Understanding how to effectively review a tender submission can be the difference between winning and losing the bid. A quality review and compliance check of each document is necessary to minimise any risk and maximise your chances of a successful tender submission.

With four- to six-week windows for submission typically applied to public sector and government tenders, it is critical to note that the tender review process can be time-consuming and resource-intensive. With this in mind, it is essential to ensure reviewing a tender is included as part of your bid plan and process. This will avoid a last-minute submission that has lacked the time for a thorough review.

Who should review the bid?

Bid and tender writing is a unique and highly specialised skill, requiring knowledge and experience in order to present content and information in accordance with the evaluators’ expectations. Reviewing a tender is equally important, and often involves pairing technical knowledge of a specific industry with extensive involvement managing and writing submissions.

Consequently, a suitably experienced member of your bid team should be assigned to review a tender submission, including:

  • An in-house bid manager familiar with the unique selling points, key differentiators and ‘win themes’ developed in your bidding strategy over time
  • A project or contract manager who can provide insight into the practical applications of the specific contract and its delivery
  • An external bid professional using a review service, which can give valuable input via a ‘third party’ approach.

The last point can be particularly helpful when reviewing a tender for large, complex or ‘must-win’ submissions. An impartial point of view can double-check responses are aligned with the opportunity in question and you are not overly reliant on previous responses from your bid library or including ‘win themes’ where they are not appropriate.

How many reviews?

Deciding how many times to review a response completely depends on the bid and tender writer and reviewer. If the team have worked together on many bids and the bid writer has significant experience, a single review is usually sufficient prior to proofreading.
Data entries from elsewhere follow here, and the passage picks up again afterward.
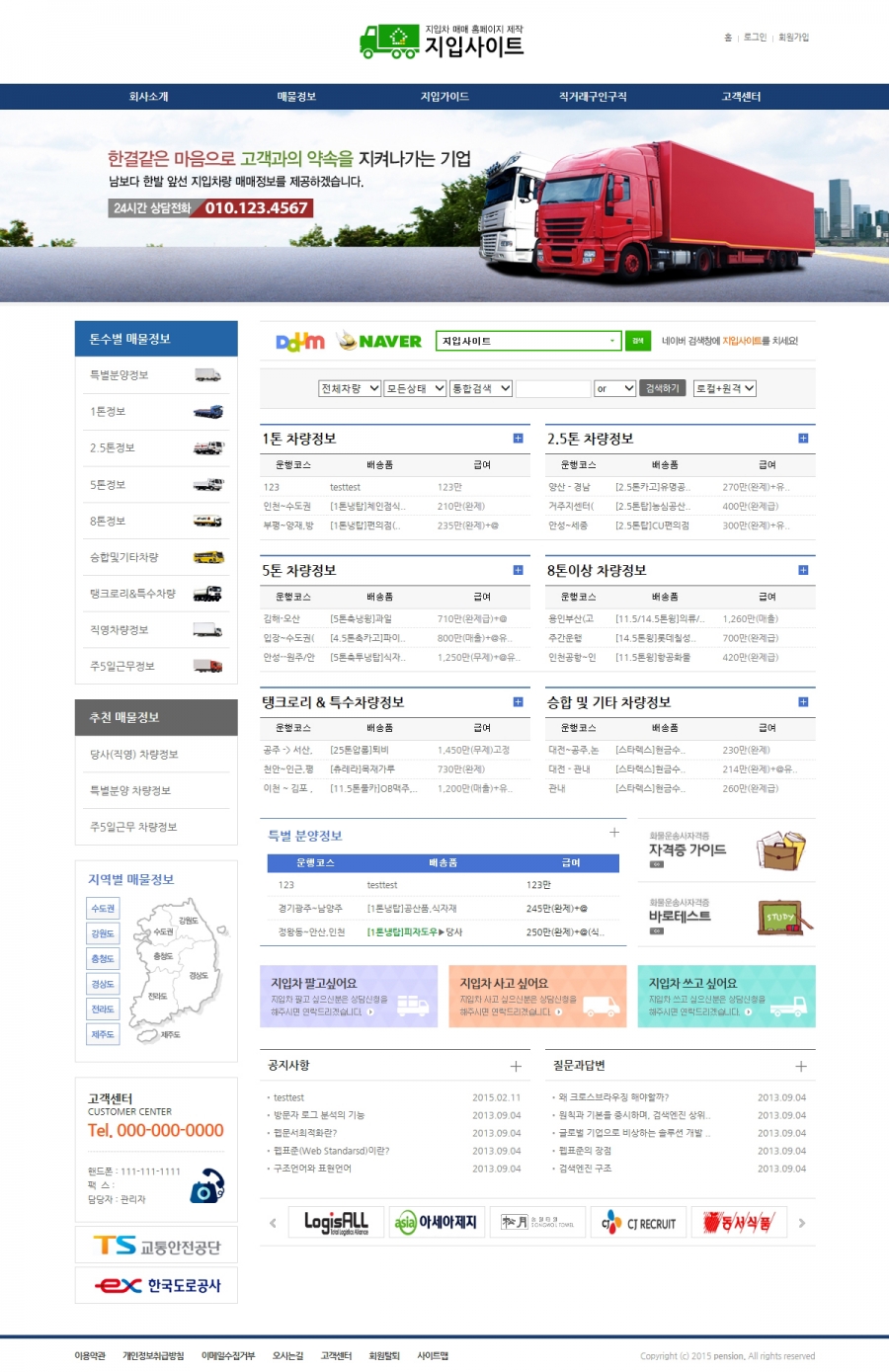Click the 1톤정보 truck icon in sidebar
The image size is (889, 1372).
click(x=207, y=412)
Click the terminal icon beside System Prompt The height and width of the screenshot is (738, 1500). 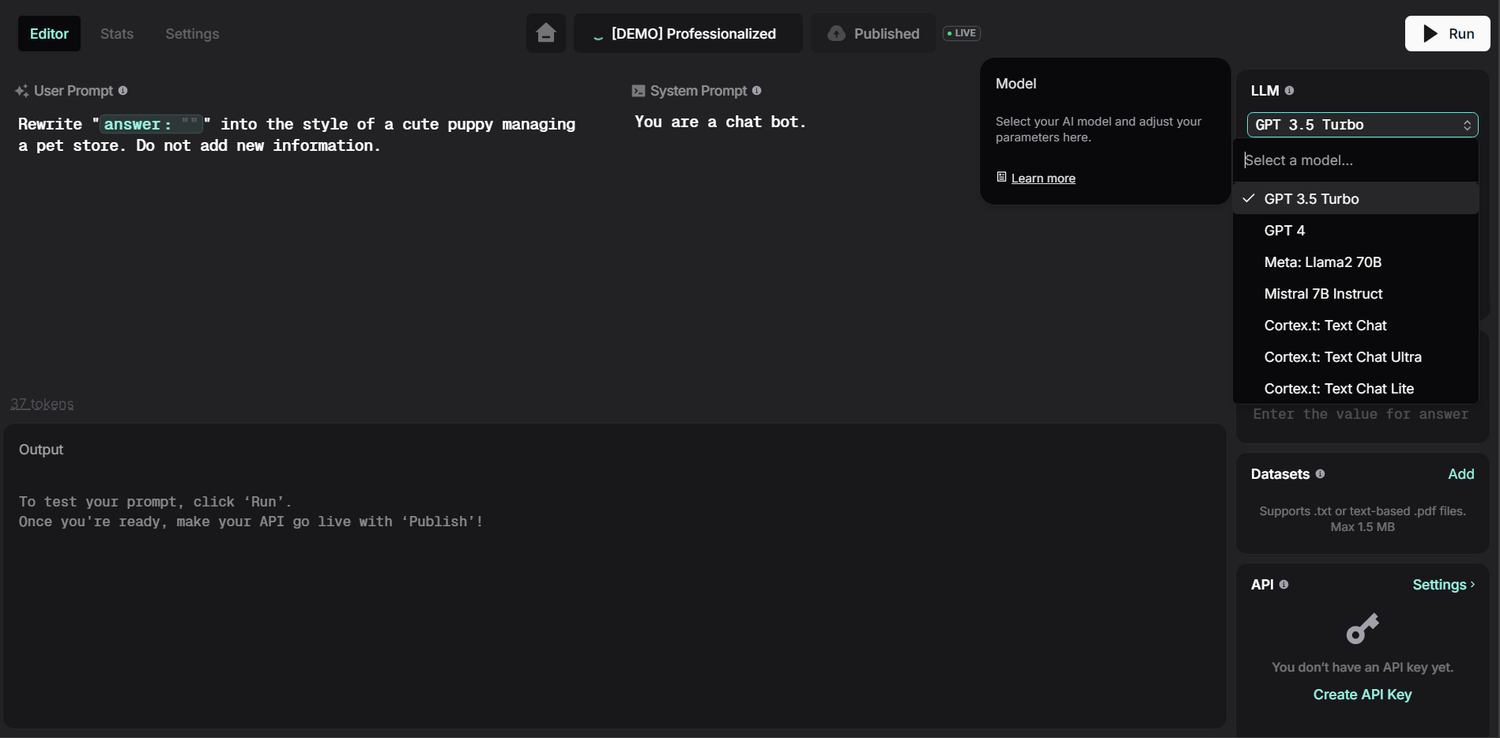(637, 90)
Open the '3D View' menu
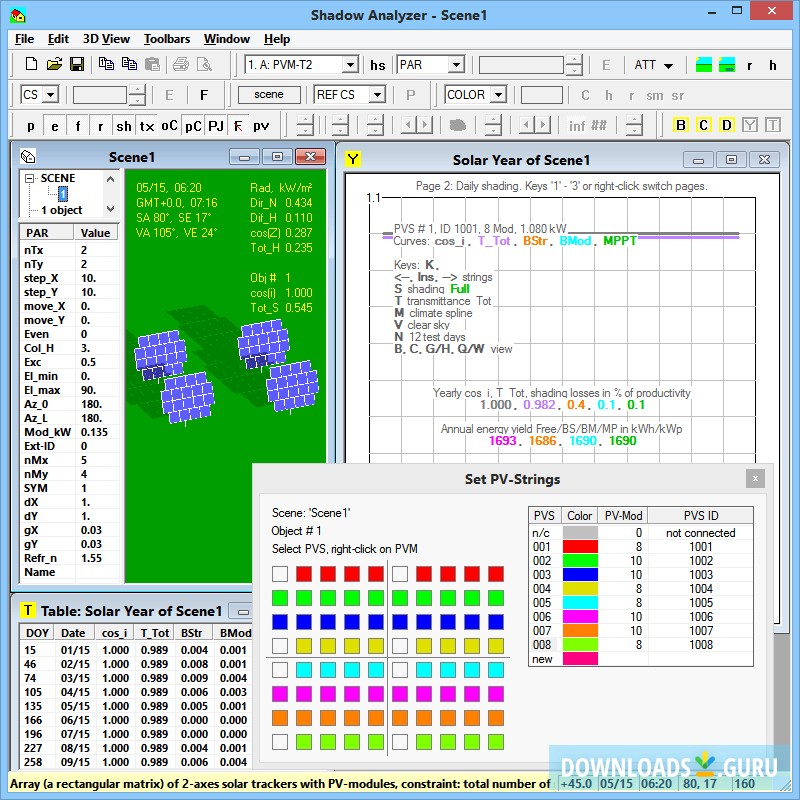The height and width of the screenshot is (800, 800). point(106,39)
Teams just starting out or those using a novice bid writer should strongly consider using a greater number of reviews in order to get the best quality submission and maximise quality marks – ensuring the strongest possible chance of success. Equally, if you are working on a ‘must-win’ submission, a more robust review process may be necessary for you to retain the contract.

As a standard, we would suggest a two-stage review is the best practice approach for the majority of submissions. Each response is assessed once by a bid manager or reviewer, prior to being passed back to the writer to incorporate feedback and amendments. Subsequently, the entire document is subject to a ‘red review’ prior to submission.

What to look for

It is absolutely critical that all written narrative responses, both scored and unscored, are checked and quality reviewed by a senior member of your bid team, or an external bid professional. As above, a member of your team should follow a structured process regardless of the industry or sector when reviewing a tender, verifying the following:

  • Do bid responses comprehensively answer all aspects of the question, ensuring there are no gaps or omissions of crucial elements?
  • Are responses written in a persuasive, detailed and evidence-based manner, strengthening the credibility of the response?
  • Is the response relevant to the question being asked, or does it include irrelevant or surplus content which could be better allocated elsewhere?
  • Does the response comply with the requirements of the specification, mitigating lost marks or an uncompliant tender?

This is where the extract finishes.